Intel began the use of the term netbook in March 2008 as a generic term to describe "small laptops that are designed for wireless communication and access to the Internet", believing they were "not offering a branded line of computers here" and "see no naming conflict".

In response to the growing use of this term, on 23 December 2008 Psion Teklogix sent cease and desist letters to various parties including enthusiast website(s) demanding they no longer use the term "netbook".

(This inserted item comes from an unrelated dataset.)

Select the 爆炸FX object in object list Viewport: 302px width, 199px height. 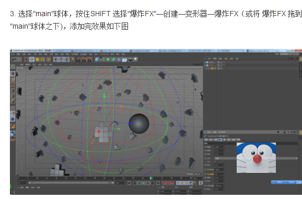(213, 68)
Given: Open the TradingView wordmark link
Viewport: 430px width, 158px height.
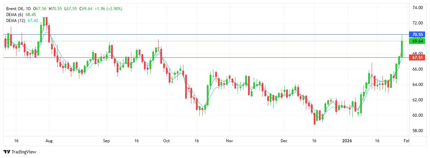Looking at the screenshot, I should point(24,152).
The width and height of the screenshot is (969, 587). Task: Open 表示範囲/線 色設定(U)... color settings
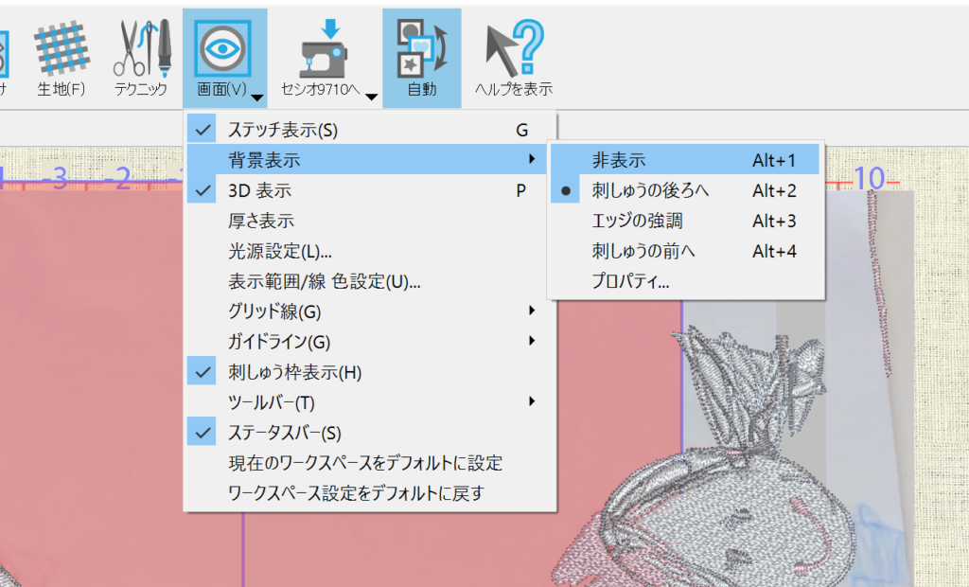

In early 2009 Intel sued Psion Teklogix (US & Canada) and Psion (UK) in the Federal Court, seeking a cancellation of the trademark and an order enjoining Psion from asserting any trademark rights in the term "netbook", a declarative judgement regarding their use of the term, attorneys' fees, costs and disbursements and "such other and further relief as the Court deems just and proper". The suit was settled out of court, and on June 2, 2009 Psion announced that the company was withdrawing all of its trademark registrations for the term "Netbook" and that Psion agreed to "waive all its rights against third parties in respect of past, current or future use" of the term.

Similar marks have been recently rejected by the USPTO citing a "likelihood of confusion" under section 2(d), including 'G NETBOOK' ( rejected 31 October 2008), MSI's 'WIND NETBOOK' and Coby Electronics' 'COBY NETBOOK' ( rejected 13 January 2009).